O psiquiatra Antônio Medeiros Peregrino da Silva, da Universidade de Pernambuco (UPE), elencou alguns mitos sobre o tema, dentre eles o de que a pessoa que vai se matar não avisa antes. “Avisa, sim. A ideação é um risco”, afirmou. A Organização Mundial de Saúde (OMS) calcula que 90% dos suicídios poderiam ser evitados, se devidamente tratados.
Transgênero
Em algumas realidades, o que parece ser um desafio pequeno adquire proporção inimaginável, como trouxe à pauta a advogada transgênero Robeyoncé Lima. Quando inscrita na Ordem dos Advogados do Brasil (OAB) de seu Estado, da qual é membro da Comissão de Diversidade Sexual e Gênero, tinha como meta tornar-se a primeira a receber a carteirinha com seu nome social nas regiões Norte e Nordeste.
Batalha ganha, Robeyoncé conseguiu, na Justiça, mudar a certidão de nascimento e o RG. “O principal direito pelo qual a gente luta é o de existir e ser vista como uma pessoa normal”, ressaltou.
Na mesma atividade participaram Deborah Macedo Duprat, subprocuradora-geral da República; e Elaine Frade, coordenadora do Ambulatório de Transexualismo da Clínica Médica de Endocrinologia do Hospital das Clínicas da Faculdade de Medicina da USP e participante do grupo de trabalho sobre diversidade do Centro de Bioética do Cremesp.
Deborah sugeriu ampla e profunda discussão, capaz de incluir a diversidade e se opor ao “reducionismo de nomes e conceitos”. De acordo com Elaine, as causas para tal condição ainda não são completamente conhecidas.

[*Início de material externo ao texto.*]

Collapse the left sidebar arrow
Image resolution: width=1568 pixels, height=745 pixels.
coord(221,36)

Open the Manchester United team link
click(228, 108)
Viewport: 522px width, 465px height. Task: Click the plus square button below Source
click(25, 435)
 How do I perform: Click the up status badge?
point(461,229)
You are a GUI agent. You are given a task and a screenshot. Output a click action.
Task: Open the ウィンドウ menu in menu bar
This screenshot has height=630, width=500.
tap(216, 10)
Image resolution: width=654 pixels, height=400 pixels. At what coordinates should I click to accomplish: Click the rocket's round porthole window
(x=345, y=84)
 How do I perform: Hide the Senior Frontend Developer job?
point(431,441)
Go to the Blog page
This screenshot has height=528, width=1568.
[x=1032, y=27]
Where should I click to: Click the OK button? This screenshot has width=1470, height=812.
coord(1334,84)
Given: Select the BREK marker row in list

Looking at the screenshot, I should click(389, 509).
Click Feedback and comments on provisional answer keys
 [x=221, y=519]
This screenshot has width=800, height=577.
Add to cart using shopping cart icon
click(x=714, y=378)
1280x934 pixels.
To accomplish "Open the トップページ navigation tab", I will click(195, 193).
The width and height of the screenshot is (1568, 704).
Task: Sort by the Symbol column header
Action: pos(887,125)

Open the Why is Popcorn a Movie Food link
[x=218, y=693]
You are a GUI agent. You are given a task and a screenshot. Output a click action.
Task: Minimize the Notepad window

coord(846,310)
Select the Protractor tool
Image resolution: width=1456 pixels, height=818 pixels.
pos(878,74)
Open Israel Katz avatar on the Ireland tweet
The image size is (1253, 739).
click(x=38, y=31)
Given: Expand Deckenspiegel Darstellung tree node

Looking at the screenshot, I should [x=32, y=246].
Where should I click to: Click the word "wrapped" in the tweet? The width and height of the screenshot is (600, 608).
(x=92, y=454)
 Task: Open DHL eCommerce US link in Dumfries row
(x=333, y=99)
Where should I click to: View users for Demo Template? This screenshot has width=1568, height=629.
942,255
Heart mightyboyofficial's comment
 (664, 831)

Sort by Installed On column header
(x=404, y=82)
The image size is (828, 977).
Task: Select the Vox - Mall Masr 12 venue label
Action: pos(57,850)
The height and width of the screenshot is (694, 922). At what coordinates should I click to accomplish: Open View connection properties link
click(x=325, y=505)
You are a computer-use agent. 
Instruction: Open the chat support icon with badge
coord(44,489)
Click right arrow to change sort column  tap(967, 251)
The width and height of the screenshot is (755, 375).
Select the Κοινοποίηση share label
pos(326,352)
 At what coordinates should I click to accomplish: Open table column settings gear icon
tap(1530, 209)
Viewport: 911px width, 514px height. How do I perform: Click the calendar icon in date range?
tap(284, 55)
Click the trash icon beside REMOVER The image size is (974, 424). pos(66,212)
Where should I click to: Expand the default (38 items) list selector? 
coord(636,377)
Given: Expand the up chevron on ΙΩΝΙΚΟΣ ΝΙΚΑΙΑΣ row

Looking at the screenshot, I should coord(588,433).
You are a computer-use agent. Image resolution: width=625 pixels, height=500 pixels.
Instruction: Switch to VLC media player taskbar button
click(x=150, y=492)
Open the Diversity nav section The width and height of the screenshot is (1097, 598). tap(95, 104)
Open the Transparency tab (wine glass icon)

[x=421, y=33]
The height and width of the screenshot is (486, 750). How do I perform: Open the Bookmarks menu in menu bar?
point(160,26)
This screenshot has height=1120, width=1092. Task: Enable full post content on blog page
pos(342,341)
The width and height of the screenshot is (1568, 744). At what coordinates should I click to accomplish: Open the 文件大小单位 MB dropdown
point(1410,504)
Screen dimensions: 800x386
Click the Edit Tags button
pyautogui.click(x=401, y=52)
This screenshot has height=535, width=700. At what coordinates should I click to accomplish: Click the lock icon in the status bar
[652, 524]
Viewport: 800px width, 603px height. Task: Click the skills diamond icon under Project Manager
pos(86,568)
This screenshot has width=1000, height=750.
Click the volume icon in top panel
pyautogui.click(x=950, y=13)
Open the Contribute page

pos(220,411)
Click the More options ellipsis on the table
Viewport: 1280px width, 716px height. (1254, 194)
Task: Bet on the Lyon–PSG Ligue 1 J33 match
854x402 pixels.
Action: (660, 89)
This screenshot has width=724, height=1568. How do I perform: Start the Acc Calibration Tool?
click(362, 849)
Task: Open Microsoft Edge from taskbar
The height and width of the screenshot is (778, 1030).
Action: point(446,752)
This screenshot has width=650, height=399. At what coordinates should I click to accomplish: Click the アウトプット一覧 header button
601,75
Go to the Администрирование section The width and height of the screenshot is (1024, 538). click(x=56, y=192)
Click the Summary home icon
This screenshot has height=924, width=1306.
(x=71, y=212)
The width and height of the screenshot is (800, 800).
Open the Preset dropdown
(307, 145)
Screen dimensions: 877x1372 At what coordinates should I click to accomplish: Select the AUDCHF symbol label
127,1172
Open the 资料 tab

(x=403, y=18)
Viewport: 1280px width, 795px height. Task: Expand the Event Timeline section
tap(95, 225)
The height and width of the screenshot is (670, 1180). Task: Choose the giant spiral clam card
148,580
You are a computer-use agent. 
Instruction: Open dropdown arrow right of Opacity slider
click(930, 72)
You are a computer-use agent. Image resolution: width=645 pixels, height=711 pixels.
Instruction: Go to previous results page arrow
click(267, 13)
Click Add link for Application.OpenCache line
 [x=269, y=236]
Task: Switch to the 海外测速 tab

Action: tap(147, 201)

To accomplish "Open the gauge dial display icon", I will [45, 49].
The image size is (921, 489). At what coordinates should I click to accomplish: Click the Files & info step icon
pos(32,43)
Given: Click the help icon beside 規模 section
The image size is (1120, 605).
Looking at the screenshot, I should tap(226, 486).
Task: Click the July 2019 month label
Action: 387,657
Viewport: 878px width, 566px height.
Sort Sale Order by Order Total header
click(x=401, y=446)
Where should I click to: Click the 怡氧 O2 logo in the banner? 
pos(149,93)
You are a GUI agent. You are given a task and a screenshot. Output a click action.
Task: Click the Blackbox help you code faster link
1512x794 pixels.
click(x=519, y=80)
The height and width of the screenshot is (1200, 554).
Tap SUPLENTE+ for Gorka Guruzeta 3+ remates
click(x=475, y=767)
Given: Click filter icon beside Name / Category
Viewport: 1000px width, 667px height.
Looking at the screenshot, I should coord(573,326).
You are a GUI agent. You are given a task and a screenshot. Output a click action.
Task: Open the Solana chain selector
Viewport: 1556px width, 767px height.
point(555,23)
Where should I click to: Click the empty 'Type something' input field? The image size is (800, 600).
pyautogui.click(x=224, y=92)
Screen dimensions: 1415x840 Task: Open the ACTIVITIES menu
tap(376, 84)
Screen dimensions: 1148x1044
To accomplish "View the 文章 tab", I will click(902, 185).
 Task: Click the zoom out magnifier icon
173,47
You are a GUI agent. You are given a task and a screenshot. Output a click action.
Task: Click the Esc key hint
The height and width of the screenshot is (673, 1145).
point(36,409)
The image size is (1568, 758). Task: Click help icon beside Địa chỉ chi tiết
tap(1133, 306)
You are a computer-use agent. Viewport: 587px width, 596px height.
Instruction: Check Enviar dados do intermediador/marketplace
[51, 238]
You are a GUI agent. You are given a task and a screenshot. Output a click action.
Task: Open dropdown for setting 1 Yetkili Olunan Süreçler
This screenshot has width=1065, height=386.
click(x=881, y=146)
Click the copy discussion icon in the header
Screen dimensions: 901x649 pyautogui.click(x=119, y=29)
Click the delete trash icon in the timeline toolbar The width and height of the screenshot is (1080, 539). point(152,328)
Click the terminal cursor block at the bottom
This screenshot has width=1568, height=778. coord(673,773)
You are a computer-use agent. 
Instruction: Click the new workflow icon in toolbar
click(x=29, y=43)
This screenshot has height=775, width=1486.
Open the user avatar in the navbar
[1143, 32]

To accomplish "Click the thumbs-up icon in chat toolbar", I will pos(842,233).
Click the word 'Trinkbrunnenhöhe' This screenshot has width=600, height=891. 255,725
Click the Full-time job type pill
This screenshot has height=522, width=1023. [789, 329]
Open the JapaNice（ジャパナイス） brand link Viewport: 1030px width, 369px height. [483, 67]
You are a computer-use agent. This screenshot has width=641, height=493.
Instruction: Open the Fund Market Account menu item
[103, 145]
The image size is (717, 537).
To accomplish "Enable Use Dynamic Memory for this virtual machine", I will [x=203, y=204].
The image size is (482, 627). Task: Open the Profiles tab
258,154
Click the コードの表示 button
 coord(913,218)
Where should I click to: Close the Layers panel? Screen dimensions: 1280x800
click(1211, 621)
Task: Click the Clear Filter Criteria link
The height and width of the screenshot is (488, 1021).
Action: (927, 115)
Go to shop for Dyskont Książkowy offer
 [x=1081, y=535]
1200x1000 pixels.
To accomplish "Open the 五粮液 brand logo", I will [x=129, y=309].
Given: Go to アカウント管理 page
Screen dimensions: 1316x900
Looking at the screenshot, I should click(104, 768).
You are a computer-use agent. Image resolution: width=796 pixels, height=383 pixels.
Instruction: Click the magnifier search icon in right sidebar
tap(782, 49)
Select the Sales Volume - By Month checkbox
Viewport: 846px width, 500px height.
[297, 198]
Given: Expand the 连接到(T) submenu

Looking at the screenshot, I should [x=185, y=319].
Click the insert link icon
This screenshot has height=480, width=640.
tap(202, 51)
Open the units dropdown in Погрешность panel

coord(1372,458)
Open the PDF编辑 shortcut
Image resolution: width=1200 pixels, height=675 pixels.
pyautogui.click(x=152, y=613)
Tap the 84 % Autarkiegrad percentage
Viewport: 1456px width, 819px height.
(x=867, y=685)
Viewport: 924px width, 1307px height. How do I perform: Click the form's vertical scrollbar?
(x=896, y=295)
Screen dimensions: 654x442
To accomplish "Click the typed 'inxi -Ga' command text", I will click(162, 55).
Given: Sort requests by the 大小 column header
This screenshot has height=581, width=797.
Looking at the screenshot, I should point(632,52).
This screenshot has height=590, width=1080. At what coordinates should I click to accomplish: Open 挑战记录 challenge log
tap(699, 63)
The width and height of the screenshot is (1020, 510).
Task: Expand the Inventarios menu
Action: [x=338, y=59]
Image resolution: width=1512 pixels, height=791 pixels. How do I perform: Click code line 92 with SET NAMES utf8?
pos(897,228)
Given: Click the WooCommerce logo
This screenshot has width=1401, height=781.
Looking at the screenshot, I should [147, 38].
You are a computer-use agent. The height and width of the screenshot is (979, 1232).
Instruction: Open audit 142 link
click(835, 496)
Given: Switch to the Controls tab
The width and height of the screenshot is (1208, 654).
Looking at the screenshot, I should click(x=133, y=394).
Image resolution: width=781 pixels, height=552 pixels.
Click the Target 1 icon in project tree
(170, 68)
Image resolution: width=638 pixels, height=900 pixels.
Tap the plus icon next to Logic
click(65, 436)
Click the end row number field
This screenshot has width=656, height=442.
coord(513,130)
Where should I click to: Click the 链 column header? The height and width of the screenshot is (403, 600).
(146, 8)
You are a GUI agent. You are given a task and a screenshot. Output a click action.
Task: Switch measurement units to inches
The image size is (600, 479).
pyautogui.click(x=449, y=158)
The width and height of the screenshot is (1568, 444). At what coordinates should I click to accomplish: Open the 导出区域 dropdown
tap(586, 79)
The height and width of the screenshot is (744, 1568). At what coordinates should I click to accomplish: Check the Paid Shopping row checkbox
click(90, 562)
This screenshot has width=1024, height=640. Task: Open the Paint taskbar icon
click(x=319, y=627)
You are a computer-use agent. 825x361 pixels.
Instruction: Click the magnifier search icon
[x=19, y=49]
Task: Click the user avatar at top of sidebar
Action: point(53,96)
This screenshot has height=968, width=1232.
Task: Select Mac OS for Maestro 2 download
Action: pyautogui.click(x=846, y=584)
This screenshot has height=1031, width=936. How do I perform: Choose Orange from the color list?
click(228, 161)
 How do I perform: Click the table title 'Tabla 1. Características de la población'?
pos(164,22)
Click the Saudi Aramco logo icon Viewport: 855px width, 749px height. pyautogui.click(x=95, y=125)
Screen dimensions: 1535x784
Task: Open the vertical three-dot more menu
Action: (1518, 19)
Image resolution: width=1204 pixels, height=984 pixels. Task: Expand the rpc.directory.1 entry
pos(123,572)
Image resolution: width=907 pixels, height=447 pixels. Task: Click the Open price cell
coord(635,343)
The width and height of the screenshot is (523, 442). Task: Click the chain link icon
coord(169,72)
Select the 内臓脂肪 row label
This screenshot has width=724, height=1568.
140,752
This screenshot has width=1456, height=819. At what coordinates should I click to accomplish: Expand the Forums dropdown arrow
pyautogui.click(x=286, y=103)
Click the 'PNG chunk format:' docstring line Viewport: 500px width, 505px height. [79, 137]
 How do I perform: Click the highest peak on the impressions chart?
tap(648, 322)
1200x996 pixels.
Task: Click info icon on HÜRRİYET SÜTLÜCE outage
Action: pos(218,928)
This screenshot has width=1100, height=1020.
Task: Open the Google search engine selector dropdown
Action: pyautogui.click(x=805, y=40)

Uma das possibilidades é a de existirem diferenças nas estruturas cerebrais de transgêneros, em comparação aos cisgêneros – cujo gênero se identifica com o sexo biológico. “Entretanto, questões relativas à transexualidade podem ter um desfecho melhor quando discutidos no campo da Bioética”, afirmou ela.
Para Reinaldo Ayer, coordenador do debate e do Centro de Bioética do Cremesp, o interesse despertado na questão “mostrou a necessidade de ampliação de tais discussões porque a realidade dos envolvidos exige soluções complexas”.
Diferentemente do que é noticiado, a prática de eutanásia e suicídio assistido não aponta “abusos” nos locais onde essas condutas médicas são legalmente permitidas.
De acordo com o professor de Bioética do Piauí, Sérgio Ibiapina, tais práticas representam 3% das mortes, na Holanda, e 0,3% em Oregon, EUA. O professor destacou que, nesses locais, as solicitações de suicídio assistido “precedem e muito” a fase final da vida. Ele ressaltou também que o Brasil não pode “se abster de discutir esse tema”.
Para Ibiapina, o suicídio não deve ser encarado apenas por princípios deontológicos (normas profissionais), mas também pelos teleológicos (que identificam as finalidades). “Não podemos tirar de uma pessoa o direito de escolher como e quando quer morrer.”
Cuidados paliativos
Sob o enfoque dos cuidados paliativos, Daniel Forte, presidente da Academia Nacional de Cuidados Paliativos, enfatizou que, no Brasil, se morre muito mal. A terminalidade da vida não tem sido tratada de maneira adequada. “Usamos menos opioide do que em Uganda, na África.” Ele também abordou a autonomia na fase final de vida. “É inconcebível achar que alguém urrando de dor exerce autonomia. Esta pessoa pede para morrer como um ato de reflexo, mas quando recebe medicamentos que aliviam seu sofrimento, repensa”, concluiu.